Conservatory (консерваторія; konservatoriia). A specialized institution of higher learning offering programs of study in music, particularly in composition and performance. The first conservatory appeared in Naples in 1589, operated by the Catholic Church, while the first modern secular conservatory was opened in Paris in 1784 (renamed into the Conservatoire National de Musique et d’Art Dramatique in 1795). In Ukraine, most existing conservatories were established in the twentieth century. However, according to some sources, the first conservatory (referred to as ‘music academy’) in the Russian Empire was founded by the Italian composer Giuseppe Sarti in 1787 in southern Ukraine (in Kremenchuk, then the capital of the Katerynoslav vicegerency). While there the composer was in the service of Prince Grigory Potemkin as a head of his domestic choir. Other sources contend that while Sarti indeed had an official title of director of Katerynoslav music academy, an institution proposed by Potemkin, it existed only on paper (as did most other public institutions and buildings in the city). Katerynoslav received its first music school only in 1898, which briefly had the status of a conservatory between 1919 and 1923. It was then reorganized as a tekhnikum of music and theater (at that time ranked as an institution of higher learning) and later as a music college (uchylyshche)—an institution of secondary special education. It was named after the Russian composer Mikhail Glinka in 1948. In 2006 it was again granted the status of a higher educational institution and renamed Dnipropetrovsk Conservatory. In 2016 it assumed its present name: Dnipropetrovsk Academy of Music.
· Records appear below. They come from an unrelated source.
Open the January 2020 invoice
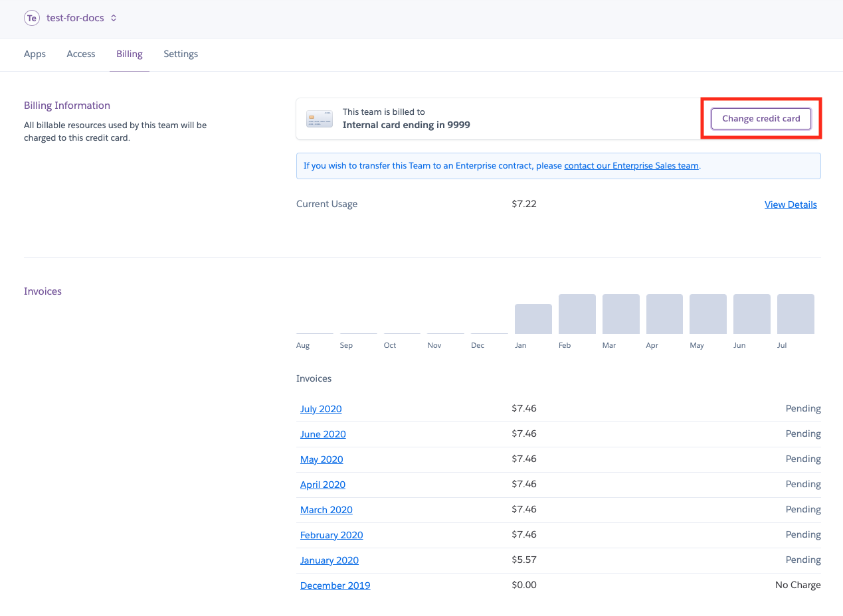The height and width of the screenshot is (616, 843). point(329,560)
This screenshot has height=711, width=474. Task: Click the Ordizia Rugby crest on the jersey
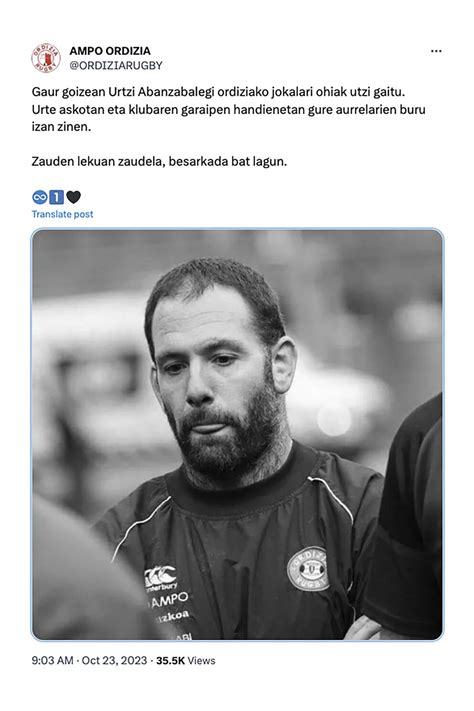click(308, 569)
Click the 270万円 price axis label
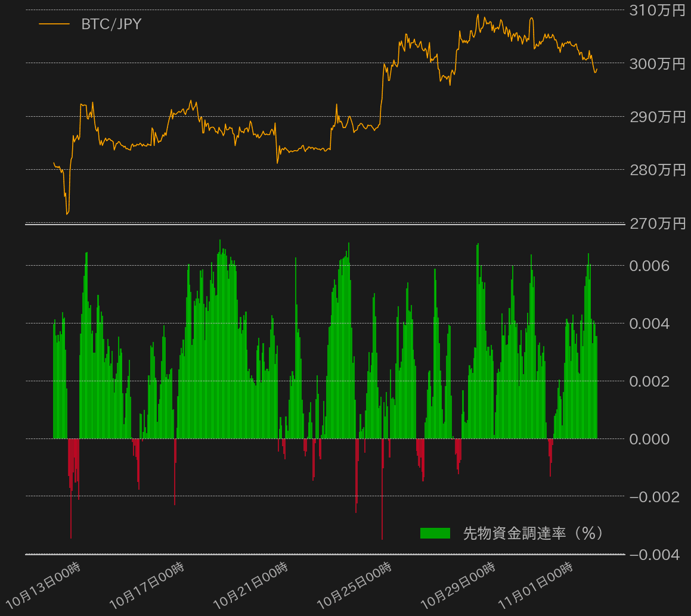 [658, 223]
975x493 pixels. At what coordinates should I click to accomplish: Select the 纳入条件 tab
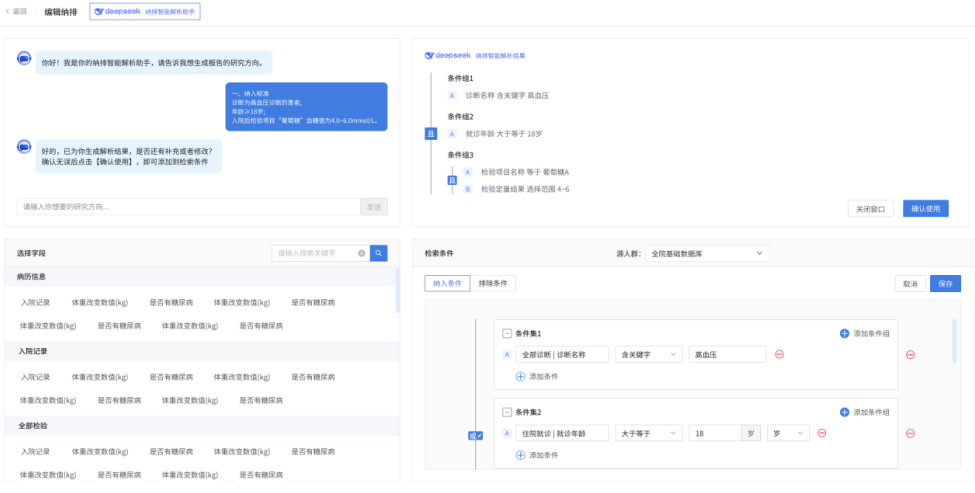[x=446, y=283]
The first continuously existing conservatory in Ukraine was opened in Lviv in 1853, founded by the Society for the Advancement of Music, as essentially a Polish cultural institution. Under Soviet rule in 1939 it merged with its Ukrainian counterpart—the Lysenko Higher Institute of Music (est. 1903)—and together they formed the Lviv State Conservatory (named after Mykola Lysenko in 1944). In 2007 it was renamed Lviv National Music Academy. Other conservatories on the territory of present-day Ukraine were opened in Kyiv (1913; now National Music Academy of Ukraine), Odesa (1913; now Odesa National Music Academy), Kharkiv (1917; see Kharkiv Conservatory), and Donetsk (1993; now Donetsk State Music Academy). In independent Ukraine five of these conservatories (in Lviv, Odesa, Kyiv, Donetsk and Dnipro) were reorganized into ‘music academies’ (three with the national institution of higher learning status), while Kharkiv Conservatory had merged with Kharkiv Theater Institute in 1963 and is currently known as Kharkiv National University of Arts. In addition, in 1998 Kyiv State Music College (uchylyshche) received the status of a higher educational institution, and in 2018 it was reorganized into Reinhold Glière Kyiv Municipal Academy of Music.
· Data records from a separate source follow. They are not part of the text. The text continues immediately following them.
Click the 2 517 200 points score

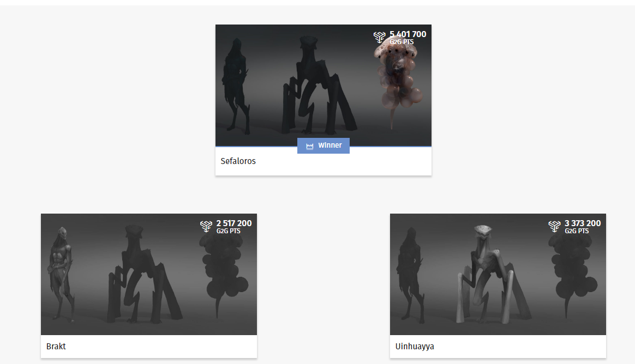233,223
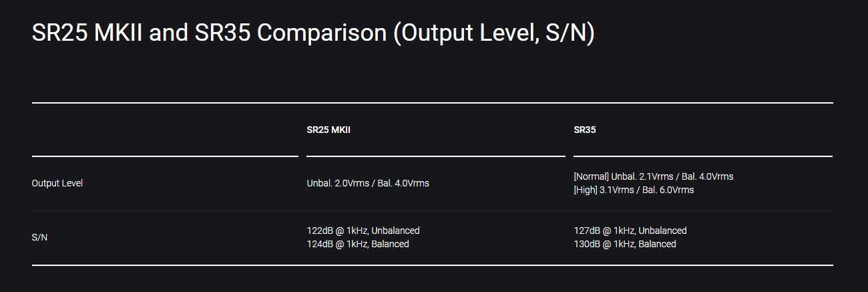The height and width of the screenshot is (292, 868).
Task: Select the SR35 column header
Action: point(585,130)
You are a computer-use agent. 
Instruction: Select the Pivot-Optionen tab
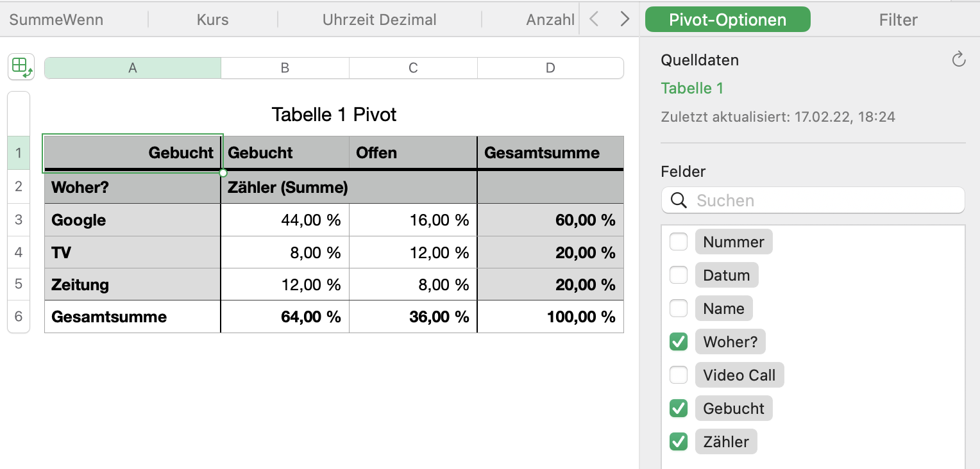727,20
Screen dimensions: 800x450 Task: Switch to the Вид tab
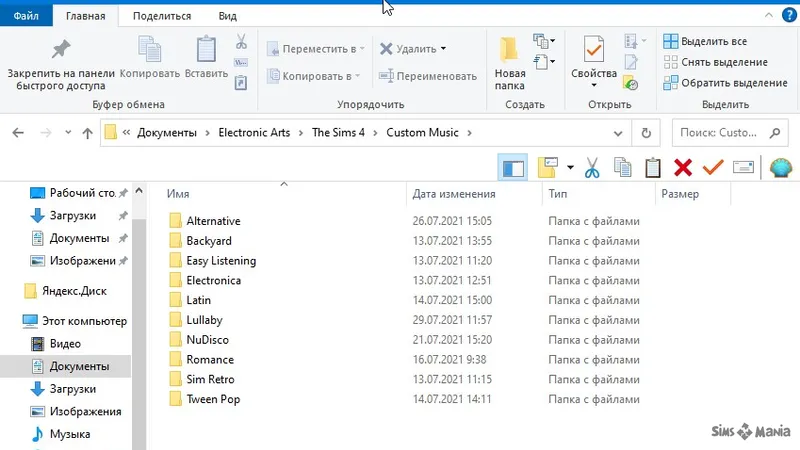coord(228,16)
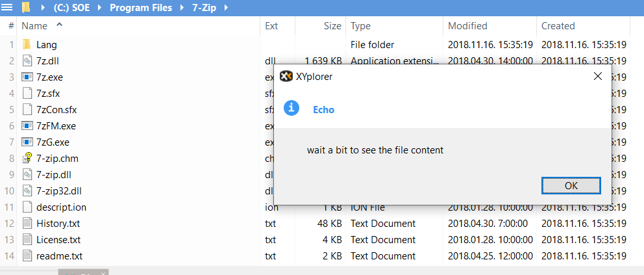Click the folder icon in address bar
644x275 pixels.
coord(26,8)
Compared to other institutions of higher learning in Ukraine, music academies have rather modest enrollments (the largest of them, the National Music Academy of Ukraine, has an enrollment of approximately 1,100 students). Four of the music academies mentioned above appeared on the list of ten best art institutions of higher learning in Ukraine in 2021 according to the educational web portal Osvita.ua: the National Music Academy of Ukraine was ranked fifth, followed by Lviv National Music Academy ranked seventh, Kharkiv National University of Arts ranked eighth, and Reinhold Glière Kyiv Municipal Academy of Music ranked tenth.